PD: Did you collect the evidence from all districts of Punjab or just the worst affected areas?
SSB: Fourteen of 22 districts represent two-thirds of Punjab. Even within these areas, there is still massive under-documentation. While the killings were concentrated in the Majha region of Punjab, they took place in every single district. Even then, with the passage of time and transient population-shifts, the work is never complete. We have also recorded cases of Punjab Police personnel travelling to Uttar Pradesh, Haryana, Rajasthan, West Bengal and Mumbai to carry out encounter killings, which is why we are pushing for a Supreme Court-appointed Missing Persons Commission in Punjab to identify the unidentified and for the victims to be given rehabilitation. We hope that filing of the case will give victims, whom we have not yet reached, the courage to come forward.

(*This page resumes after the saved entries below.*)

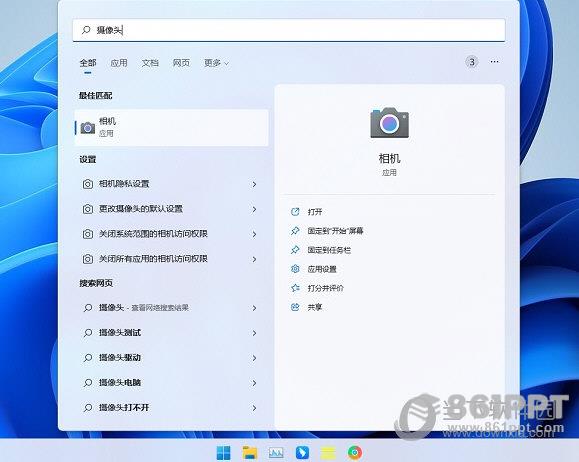The image size is (579, 462).
Task: Choose 固定到任务栏 pin option
Action: pos(329,250)
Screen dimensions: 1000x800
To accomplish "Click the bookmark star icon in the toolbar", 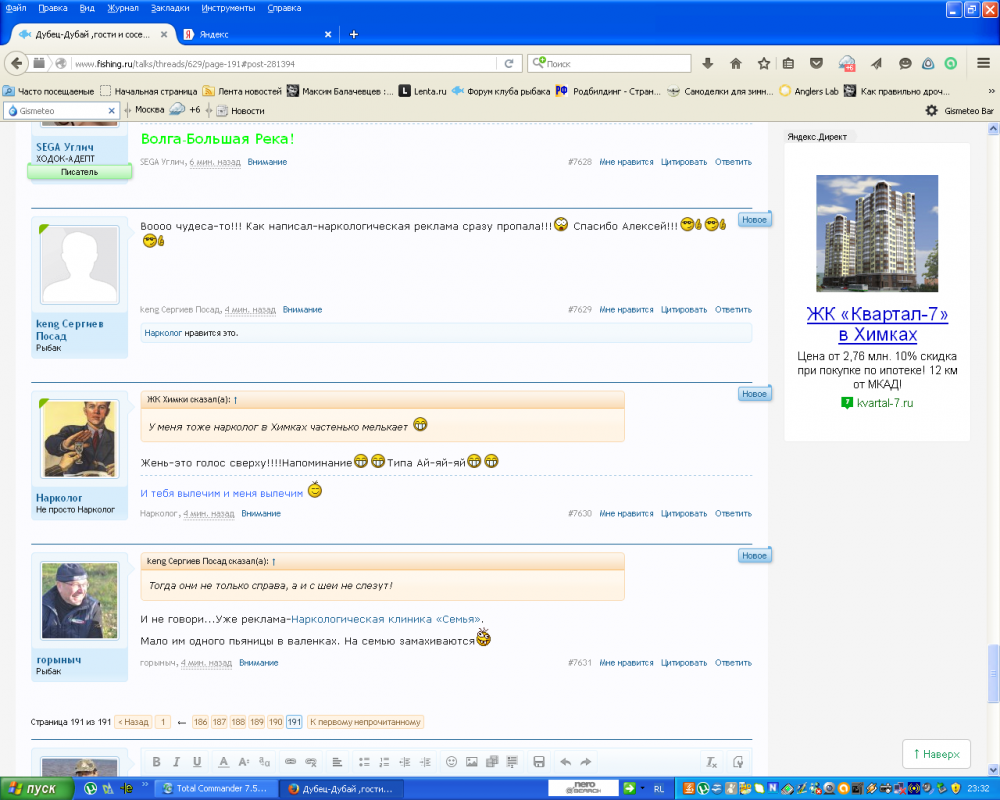I will (764, 63).
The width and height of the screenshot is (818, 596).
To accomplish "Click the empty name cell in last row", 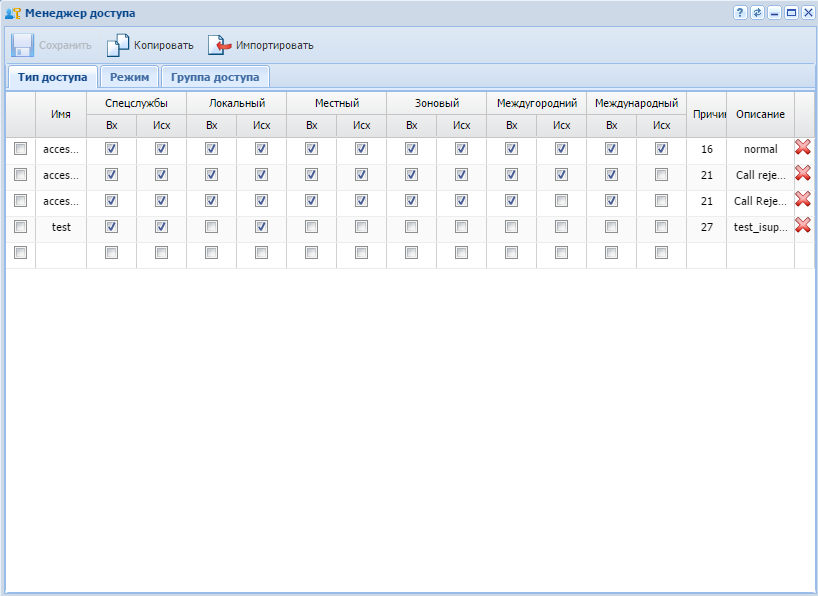I will pos(61,254).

PD: Could you tell us about the most shocking of all cases, as a way to understand the nature of violence.
SSB: There are hundreds of examples, one particularly chilling case is of a drunk SHO [station house officer] who was ordered by an SSP [senior superintendent of police] to encounter a number of people in police custody, two of whom were alleged militants and three—in the same lock up—were pick pockets, who were petty criminals. The SHO was worried that he had forgotten to ask the SSP in his drunk state exactly which of the detainees were to be shot and “encountered.” To avoid the wrath of his senior he ordered the killing of all five, including the pickpockets. The next day, it was reported that five people had been killed in an encounter. In another case, a young male by the name of Balwinder Singh was dragged off a bus while seated with his mother, as the police were looking for a militant by the same name. Three persons were “encountered” that evening, including this boy. The next day, the police party made the mother of the boy make them tea while they apologised that they had “encountered” the wrong Balwinder Singh. The mother asked if they have caught the correct Balwinder Singh, why they had killed her son. They did not reply. The officers were later promoted. The trial is pending for the last 22 years.

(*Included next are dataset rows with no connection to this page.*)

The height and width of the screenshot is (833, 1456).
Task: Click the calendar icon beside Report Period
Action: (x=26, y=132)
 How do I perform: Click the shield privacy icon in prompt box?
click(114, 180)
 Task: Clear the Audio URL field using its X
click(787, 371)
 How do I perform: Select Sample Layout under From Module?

PD: What are the challenges you faced while looking for evidence? Was there any resistance from the authorities? What about the victim families?
SSB: We have been very transparent with the work we have done, and we have the solidarity of larger human-rights organisations in Punjab. The biggest obstacle is getting complete data and the challenge is to find as many victim families as possible.

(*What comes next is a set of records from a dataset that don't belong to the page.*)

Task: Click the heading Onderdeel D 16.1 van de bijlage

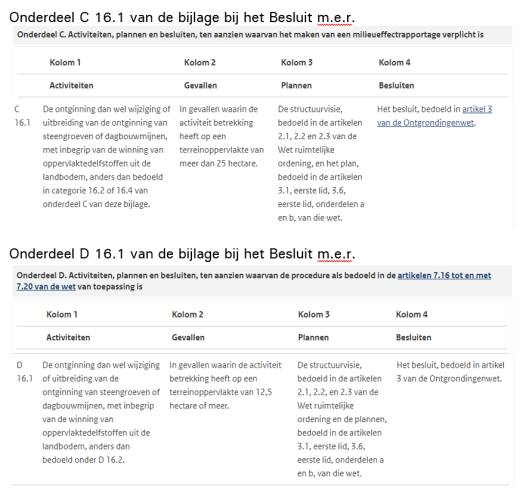Action: coord(182,253)
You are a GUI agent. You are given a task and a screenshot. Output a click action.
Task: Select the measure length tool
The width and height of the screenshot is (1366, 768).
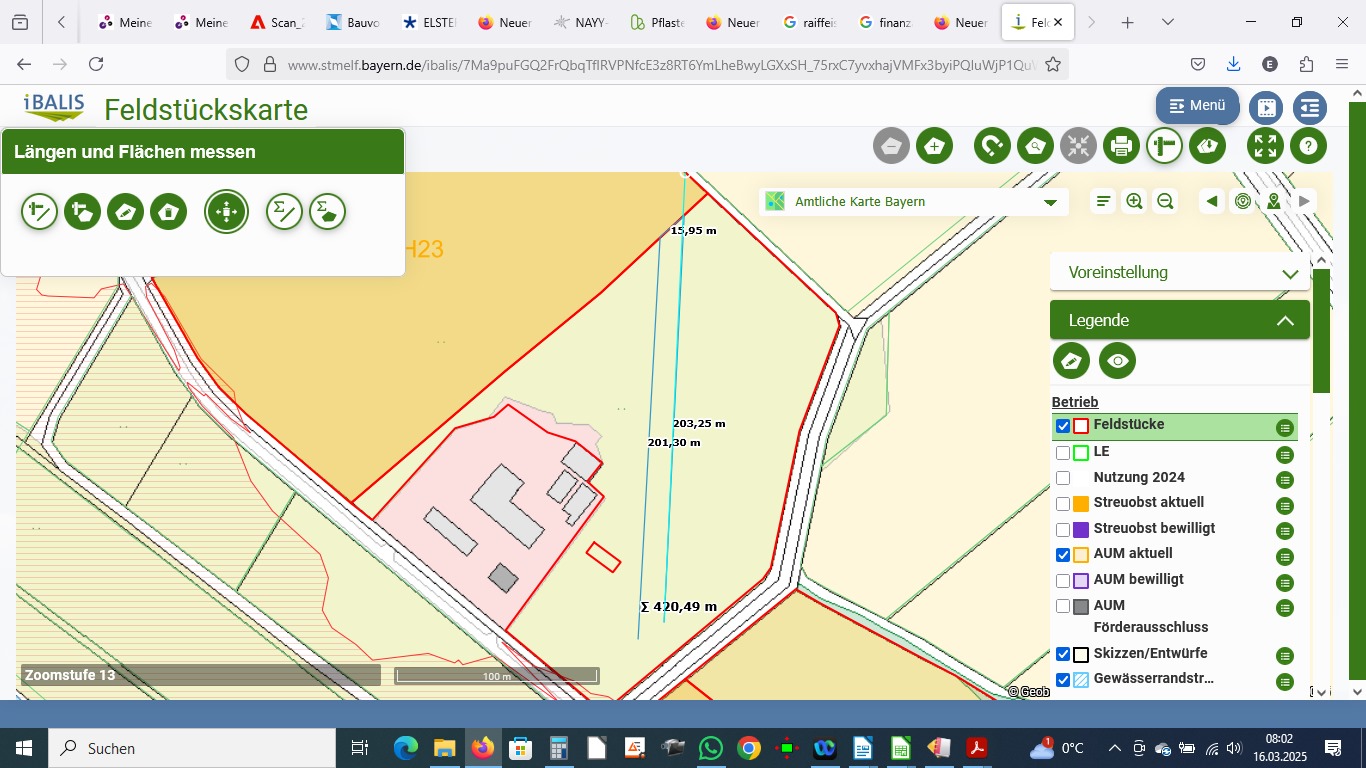point(40,212)
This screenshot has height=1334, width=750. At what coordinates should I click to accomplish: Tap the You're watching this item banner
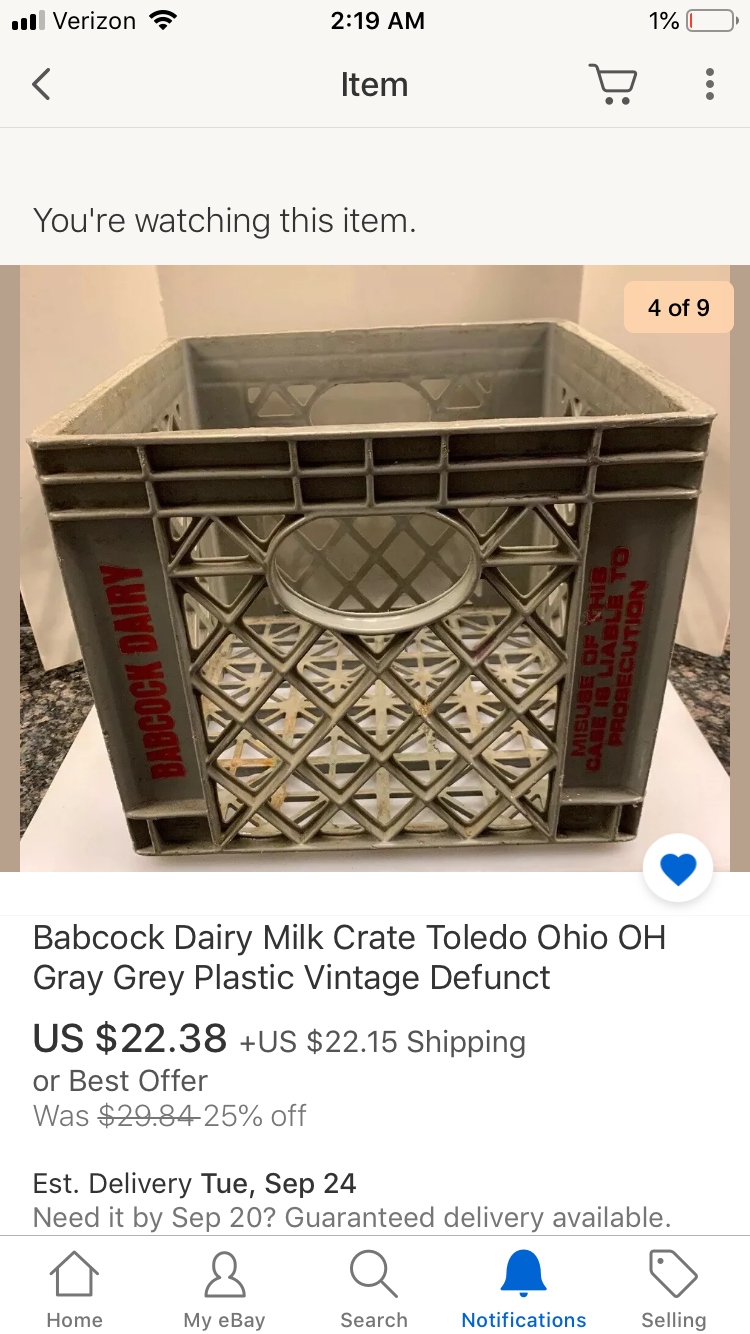click(224, 220)
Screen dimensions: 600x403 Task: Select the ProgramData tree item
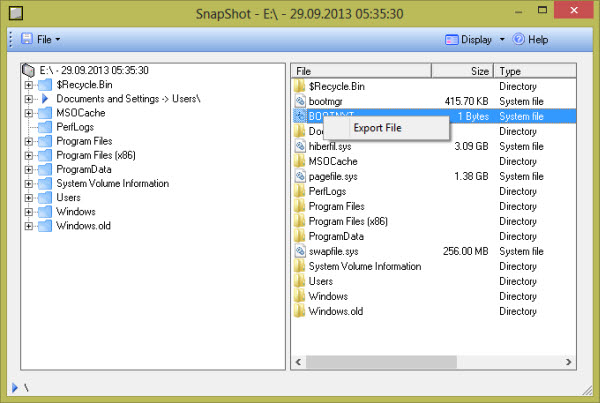[x=83, y=169]
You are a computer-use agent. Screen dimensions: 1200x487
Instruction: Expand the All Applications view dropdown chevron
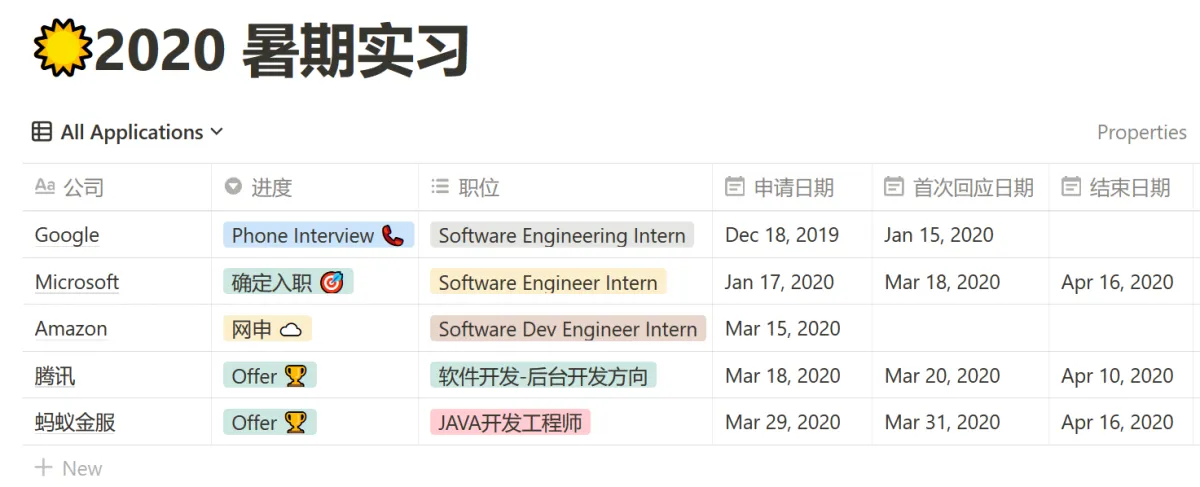[217, 132]
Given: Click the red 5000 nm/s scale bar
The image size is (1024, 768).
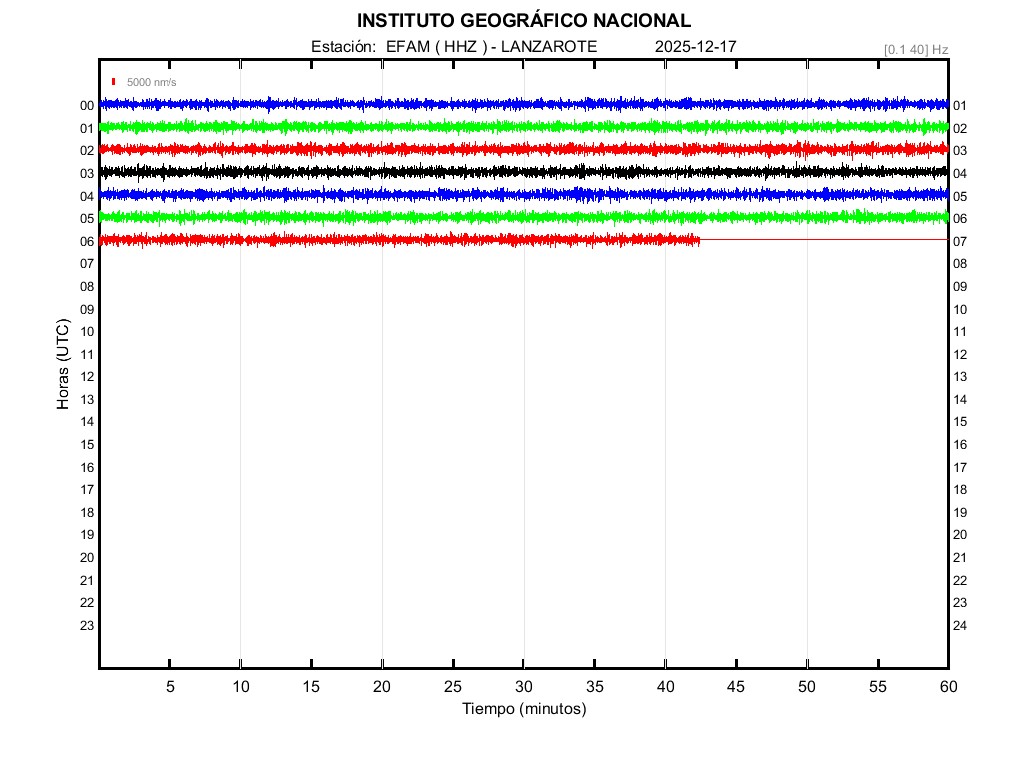Looking at the screenshot, I should 114,82.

PD: How are the after effects of this violence felt in current-day Punjab and its politics?
SSB: After 1995, the issue of governance and policing hasn’t been put under the microscope. The roots of the Punjab drugs problem, the nexus between unbridled and unchecked power of state institutions, including the police—this is why Punjab needs a Truth Commission, as a meaningful way forward to tackle the issues of police reform, respect for human rights and accountability for these terrible events.

PD: Did the BJP government coming to power in 2014 help the cause of justice? Is there any difference between the Congress and the BJP on this?
SSB: There have been two decades of all three major political parties in Punjab in power—none have addressed this issue. Unlike various compensation schemes and rehabilitation for 1984 widows and those affected by militancy violence, the disappeared in Punjab have not even been recognised as victims. Our latest effort is for the parents, brothers, sister, wives and children of the disappeared to re-appear and be recognised as victims and survivors of mass state atrocities, and their two-decade long struggle for justice to come to fruition.

This interview has been edited and condensed.